§ INFORMATION SUPPLIED:

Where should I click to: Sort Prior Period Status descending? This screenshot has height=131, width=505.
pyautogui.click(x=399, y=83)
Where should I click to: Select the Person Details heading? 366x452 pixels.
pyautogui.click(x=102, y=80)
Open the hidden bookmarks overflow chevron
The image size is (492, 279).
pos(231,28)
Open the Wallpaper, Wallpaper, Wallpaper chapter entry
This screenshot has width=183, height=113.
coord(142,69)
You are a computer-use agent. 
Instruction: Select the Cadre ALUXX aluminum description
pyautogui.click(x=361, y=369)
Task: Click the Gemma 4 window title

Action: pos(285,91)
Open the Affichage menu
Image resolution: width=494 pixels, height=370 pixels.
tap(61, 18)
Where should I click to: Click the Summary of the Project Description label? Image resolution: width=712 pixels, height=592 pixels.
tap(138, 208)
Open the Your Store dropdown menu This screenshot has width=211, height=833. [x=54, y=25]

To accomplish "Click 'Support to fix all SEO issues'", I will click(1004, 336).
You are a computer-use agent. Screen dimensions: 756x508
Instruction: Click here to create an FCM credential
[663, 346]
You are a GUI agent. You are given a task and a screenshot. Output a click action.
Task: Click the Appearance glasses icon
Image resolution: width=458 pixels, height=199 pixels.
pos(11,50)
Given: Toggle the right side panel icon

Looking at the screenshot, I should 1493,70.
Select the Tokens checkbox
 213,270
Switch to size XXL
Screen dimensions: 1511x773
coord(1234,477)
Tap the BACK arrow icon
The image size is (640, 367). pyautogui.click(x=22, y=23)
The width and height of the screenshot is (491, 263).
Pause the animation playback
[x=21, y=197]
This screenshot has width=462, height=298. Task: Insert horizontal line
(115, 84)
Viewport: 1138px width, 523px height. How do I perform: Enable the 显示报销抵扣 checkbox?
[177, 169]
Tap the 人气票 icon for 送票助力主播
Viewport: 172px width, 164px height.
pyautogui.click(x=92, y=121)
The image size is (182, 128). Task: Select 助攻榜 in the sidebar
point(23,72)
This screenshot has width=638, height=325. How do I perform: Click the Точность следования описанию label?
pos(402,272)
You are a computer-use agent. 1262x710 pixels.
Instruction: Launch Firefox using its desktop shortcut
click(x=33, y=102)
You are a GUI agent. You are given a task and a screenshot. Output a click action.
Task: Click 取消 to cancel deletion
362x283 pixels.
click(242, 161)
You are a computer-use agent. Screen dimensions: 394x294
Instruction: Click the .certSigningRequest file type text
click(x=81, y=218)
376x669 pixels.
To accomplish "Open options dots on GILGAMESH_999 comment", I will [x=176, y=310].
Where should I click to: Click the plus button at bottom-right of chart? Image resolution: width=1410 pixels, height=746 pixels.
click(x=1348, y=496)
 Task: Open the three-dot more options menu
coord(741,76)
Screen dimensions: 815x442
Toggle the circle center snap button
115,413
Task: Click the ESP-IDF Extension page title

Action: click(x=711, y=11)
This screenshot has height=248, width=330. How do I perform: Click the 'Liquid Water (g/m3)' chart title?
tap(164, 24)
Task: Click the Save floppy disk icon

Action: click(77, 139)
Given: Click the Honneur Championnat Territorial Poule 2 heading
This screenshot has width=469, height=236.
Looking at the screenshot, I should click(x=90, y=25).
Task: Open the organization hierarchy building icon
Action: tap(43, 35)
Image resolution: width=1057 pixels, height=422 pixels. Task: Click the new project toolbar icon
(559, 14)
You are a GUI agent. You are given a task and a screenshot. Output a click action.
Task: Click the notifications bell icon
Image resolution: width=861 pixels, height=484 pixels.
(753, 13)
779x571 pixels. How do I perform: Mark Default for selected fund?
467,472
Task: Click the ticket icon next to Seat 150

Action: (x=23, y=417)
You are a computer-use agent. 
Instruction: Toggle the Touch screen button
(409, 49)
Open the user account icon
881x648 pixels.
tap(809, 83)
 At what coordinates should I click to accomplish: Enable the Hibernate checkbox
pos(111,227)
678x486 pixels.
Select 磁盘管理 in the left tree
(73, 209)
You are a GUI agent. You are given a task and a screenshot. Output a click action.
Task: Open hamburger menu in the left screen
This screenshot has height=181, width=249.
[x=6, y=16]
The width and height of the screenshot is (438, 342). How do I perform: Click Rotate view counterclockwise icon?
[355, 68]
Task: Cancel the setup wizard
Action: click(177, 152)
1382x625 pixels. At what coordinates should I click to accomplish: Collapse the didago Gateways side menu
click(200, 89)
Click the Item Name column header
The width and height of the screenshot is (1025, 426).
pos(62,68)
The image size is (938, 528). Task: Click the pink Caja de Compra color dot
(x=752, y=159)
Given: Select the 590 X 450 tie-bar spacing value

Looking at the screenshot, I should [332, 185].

§ WORK ORDER: Which lines above contain the word "will"? List them.

§ RESPONSE BOX:
To accomplish "Click 'Support to fix all SEO issues'", I will click(1004, 336).
To accomplish "Open options dots on GILGAMESH_999 comment", I will [x=176, y=310].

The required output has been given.